Next I applied clustering to the customer points which resulted in a much more appealing display.
The clustering algorithm automatically creates the clusters and then re-creates the clusters as you zoom in.
Let’s spend a little time discussing how you can easily integrate clustering in your application. Here are the basic steps.
Now that you’ve downloaded the files you can code your application to take advantage of the clustering. There are a couple requirements. First, the clustering algorithm uses the basemap’s tiling scheme for its “grid” which means you will need a tiled basemap. The WKID of the features being clustered should also be one of the following:
- Projected: 102100, 102113
- Geographic: 4326, 4269, 4267
- Or matching the WKID of the basemap
On to the code. I’ve created a displayCustomers() function which executes when the user clicks the Display button. Inside this function I first create a QueryTask object that points to my customer layer. This is a tiled map service. I also create a Query object and set several parameters. This Query object acts as input to the QueryTask object. Here we have defined parameters to return the geometry of the features, return all records (1=1) and specified that we’d like to return the Address and LastName fields. This is highlighted in green in the figure below.
Once the QueryTask has finished executing a featureSet is returned to the callback function which creates a new ClusterLayer object.
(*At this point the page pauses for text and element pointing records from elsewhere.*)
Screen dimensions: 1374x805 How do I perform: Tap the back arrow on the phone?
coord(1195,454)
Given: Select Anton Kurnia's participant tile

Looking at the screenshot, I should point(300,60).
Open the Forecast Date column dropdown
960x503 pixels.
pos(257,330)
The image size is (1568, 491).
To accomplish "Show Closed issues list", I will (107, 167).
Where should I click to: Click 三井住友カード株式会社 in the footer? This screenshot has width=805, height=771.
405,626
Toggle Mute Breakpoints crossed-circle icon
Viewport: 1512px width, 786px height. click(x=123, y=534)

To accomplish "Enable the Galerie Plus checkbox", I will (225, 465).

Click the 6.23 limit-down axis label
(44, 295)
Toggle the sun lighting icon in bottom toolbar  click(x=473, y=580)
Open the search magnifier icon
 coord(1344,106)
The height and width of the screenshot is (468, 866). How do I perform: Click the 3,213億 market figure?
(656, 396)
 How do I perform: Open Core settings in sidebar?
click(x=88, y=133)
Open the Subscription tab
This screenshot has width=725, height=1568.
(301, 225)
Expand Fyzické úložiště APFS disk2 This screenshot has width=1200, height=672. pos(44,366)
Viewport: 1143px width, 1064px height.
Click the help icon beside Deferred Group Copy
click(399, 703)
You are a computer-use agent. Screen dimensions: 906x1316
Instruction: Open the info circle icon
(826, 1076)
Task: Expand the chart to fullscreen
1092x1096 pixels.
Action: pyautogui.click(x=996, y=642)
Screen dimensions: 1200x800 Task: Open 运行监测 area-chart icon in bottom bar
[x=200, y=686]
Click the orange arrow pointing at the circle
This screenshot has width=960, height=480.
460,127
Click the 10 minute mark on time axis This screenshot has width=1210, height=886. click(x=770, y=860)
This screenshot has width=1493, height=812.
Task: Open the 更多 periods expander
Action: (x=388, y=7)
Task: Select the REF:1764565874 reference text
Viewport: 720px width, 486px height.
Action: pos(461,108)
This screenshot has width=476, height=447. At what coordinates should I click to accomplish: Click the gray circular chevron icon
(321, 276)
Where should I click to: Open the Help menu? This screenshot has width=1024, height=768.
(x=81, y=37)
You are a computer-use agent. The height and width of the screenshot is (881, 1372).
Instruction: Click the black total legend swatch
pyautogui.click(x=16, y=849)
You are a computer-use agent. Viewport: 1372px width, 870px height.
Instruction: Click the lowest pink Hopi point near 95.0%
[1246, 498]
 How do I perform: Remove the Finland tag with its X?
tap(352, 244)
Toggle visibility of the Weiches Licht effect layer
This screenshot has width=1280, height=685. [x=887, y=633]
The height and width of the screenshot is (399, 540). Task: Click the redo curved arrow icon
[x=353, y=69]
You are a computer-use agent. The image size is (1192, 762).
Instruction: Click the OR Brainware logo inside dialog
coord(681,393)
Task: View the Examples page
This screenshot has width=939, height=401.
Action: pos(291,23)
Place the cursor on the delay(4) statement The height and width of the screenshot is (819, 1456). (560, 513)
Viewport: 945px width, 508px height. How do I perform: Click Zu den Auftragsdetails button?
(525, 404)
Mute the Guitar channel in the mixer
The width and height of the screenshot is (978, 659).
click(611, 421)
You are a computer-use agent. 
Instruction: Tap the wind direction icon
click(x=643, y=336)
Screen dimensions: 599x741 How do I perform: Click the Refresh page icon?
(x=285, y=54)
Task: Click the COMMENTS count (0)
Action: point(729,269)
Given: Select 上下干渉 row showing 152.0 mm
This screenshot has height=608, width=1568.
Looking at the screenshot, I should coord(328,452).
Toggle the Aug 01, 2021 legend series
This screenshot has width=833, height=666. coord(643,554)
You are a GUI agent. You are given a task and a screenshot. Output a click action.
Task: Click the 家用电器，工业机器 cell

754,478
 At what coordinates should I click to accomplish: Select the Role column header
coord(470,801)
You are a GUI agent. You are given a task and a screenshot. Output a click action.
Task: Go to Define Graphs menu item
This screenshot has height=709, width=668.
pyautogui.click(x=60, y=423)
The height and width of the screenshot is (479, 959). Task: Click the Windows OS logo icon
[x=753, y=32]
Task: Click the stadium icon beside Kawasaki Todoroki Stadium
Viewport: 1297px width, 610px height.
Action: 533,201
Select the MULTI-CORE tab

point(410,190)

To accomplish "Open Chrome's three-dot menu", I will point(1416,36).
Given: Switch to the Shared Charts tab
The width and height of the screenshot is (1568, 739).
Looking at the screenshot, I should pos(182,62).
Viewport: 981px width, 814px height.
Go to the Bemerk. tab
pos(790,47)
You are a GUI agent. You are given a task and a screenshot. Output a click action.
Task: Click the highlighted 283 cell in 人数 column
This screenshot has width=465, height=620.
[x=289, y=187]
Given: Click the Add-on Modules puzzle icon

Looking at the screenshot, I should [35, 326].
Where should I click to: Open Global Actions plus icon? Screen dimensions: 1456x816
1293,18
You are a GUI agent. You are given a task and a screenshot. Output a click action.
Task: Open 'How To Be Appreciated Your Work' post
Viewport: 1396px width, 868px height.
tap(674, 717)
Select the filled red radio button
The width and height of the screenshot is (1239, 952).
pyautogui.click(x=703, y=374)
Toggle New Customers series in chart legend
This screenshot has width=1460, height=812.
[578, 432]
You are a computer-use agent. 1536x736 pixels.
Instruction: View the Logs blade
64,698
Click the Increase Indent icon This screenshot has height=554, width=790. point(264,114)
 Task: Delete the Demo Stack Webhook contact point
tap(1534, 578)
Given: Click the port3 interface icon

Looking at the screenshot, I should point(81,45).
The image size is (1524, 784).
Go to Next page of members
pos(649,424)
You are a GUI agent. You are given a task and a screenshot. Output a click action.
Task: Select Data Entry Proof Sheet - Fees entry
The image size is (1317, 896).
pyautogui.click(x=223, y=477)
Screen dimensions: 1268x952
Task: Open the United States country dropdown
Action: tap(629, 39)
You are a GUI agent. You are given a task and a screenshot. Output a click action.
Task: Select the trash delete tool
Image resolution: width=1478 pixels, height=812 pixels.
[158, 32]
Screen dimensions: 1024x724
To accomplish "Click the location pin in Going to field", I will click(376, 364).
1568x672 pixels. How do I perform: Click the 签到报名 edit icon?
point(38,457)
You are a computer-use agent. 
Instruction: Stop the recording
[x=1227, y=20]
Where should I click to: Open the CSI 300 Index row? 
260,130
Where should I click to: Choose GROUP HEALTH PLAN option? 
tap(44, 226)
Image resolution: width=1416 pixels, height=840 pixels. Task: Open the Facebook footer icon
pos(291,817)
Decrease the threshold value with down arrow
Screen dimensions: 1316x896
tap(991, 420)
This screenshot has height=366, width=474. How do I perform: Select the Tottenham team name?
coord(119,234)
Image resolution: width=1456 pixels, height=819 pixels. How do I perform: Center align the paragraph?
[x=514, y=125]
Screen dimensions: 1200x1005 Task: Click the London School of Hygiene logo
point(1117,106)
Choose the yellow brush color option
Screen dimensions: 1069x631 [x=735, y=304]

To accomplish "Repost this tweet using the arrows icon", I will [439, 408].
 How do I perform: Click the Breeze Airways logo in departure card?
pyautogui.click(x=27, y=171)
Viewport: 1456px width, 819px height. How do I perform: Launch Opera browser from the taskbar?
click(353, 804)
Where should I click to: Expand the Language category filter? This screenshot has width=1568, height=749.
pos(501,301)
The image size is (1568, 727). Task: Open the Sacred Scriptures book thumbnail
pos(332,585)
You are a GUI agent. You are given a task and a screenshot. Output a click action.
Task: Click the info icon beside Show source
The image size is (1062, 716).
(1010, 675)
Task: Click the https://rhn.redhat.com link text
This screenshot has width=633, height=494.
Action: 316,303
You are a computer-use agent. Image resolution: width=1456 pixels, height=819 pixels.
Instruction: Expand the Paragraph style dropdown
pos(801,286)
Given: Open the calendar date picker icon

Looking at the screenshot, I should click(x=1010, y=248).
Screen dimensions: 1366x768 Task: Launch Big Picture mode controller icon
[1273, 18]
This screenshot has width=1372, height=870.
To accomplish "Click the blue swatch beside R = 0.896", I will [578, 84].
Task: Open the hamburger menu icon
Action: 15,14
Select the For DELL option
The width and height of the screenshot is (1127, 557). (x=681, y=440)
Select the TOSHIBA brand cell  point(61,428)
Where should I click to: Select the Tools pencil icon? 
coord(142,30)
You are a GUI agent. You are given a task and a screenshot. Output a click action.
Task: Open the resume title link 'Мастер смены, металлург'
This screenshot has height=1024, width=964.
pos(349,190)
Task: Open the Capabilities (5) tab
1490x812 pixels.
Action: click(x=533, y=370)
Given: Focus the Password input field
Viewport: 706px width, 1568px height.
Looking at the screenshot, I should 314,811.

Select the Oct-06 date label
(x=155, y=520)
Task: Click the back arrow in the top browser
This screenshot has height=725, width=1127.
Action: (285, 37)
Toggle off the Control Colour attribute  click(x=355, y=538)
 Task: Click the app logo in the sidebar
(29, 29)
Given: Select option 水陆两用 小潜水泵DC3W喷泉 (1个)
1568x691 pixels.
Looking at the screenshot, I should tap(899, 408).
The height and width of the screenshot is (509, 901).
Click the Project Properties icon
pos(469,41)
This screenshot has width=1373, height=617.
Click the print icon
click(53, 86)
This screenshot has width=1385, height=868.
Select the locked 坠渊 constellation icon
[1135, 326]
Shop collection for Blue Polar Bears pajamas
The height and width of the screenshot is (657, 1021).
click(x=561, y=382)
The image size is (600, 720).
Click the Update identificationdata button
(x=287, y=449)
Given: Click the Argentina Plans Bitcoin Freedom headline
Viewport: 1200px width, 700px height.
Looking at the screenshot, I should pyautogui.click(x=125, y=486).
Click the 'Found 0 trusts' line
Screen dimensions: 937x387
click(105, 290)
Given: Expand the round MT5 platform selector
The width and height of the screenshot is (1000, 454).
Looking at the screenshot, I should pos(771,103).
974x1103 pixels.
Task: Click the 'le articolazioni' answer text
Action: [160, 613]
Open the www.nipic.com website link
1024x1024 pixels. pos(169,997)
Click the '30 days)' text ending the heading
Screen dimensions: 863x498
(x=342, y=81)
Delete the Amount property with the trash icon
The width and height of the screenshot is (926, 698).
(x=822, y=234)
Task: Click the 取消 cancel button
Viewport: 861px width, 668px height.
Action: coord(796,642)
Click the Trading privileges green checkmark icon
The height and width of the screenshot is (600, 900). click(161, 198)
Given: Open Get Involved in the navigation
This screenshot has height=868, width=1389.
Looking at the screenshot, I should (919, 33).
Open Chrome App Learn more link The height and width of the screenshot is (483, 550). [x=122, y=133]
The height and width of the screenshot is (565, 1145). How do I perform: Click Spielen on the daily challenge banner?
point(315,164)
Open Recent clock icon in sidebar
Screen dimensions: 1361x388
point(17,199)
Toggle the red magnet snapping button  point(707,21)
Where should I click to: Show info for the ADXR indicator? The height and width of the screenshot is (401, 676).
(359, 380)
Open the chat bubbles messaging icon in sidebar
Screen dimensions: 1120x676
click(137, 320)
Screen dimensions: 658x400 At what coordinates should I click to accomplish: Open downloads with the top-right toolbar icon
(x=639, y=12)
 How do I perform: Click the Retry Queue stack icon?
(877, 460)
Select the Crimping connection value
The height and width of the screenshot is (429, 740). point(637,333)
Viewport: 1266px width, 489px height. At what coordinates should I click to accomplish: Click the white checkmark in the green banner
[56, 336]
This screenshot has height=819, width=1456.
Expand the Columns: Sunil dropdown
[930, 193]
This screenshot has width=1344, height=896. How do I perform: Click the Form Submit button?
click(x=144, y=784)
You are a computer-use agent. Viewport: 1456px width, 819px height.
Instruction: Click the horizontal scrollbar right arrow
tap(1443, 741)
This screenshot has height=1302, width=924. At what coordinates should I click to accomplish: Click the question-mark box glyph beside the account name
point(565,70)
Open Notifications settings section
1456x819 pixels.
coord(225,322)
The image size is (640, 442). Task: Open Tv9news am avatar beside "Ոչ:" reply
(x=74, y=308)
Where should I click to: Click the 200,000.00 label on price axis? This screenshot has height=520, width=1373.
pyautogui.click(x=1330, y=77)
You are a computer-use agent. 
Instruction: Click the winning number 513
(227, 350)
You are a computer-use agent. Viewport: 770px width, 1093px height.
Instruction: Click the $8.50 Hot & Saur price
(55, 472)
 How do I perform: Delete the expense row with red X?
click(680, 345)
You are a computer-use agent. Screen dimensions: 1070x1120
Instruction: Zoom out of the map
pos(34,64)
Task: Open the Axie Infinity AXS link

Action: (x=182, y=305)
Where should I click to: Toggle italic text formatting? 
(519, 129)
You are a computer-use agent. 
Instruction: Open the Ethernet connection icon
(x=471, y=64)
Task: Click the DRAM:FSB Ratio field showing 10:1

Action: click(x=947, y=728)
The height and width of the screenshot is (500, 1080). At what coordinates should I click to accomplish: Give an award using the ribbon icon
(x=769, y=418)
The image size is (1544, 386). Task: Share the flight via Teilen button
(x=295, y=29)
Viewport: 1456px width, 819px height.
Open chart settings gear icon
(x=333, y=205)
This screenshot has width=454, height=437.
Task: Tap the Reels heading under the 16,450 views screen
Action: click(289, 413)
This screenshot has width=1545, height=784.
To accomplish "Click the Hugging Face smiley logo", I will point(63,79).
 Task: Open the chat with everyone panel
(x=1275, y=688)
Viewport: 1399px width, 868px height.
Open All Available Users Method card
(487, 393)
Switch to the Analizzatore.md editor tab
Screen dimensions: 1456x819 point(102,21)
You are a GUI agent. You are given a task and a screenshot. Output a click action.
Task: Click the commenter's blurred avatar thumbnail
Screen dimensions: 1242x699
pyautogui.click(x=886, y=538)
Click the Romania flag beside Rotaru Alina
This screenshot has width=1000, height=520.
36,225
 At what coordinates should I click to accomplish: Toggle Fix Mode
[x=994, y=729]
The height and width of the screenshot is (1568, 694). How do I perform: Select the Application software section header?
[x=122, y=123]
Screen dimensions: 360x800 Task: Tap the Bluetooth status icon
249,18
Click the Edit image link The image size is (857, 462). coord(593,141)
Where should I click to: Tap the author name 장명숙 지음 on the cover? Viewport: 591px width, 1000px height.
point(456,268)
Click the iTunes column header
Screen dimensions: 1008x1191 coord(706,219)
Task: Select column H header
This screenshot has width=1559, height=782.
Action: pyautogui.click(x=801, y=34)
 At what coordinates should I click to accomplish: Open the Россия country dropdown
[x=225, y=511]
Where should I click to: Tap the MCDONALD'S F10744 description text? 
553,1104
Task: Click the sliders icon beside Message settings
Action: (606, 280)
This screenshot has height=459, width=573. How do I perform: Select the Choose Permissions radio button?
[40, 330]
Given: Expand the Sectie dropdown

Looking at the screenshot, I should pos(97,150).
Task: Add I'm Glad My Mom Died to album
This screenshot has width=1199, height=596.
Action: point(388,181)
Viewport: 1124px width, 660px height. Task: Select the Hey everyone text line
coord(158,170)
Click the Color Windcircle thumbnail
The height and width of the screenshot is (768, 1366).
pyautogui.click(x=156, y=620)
Several parameters are supplied for the creation of this object.
- map – refers to an esri.Map objects from the AGIS API
- features – this is just a reference to the featureSet that was returned from the QueryTask execution
- infoWindow – configuration options for the infoWindow that will appear when you hover over each individual graphic point. You can see an example of this below.
- flareLimit – the number of “flare graphics” that can appear around a cluster (default is 20)
- flareDistanceFromCenter – the distance in pixels that the flare graphics appear from the center of their cluster.
From there we simply call Map.addLayer passing in our new instance of the ClusterLayer object. That’s pretty much all there is to it. I’ve included some screenshots below to show the flaring and infoWindows. Once again, thanks to Adam at globoserve for creating this really useful functionality that many of you will no doubt use in your applications.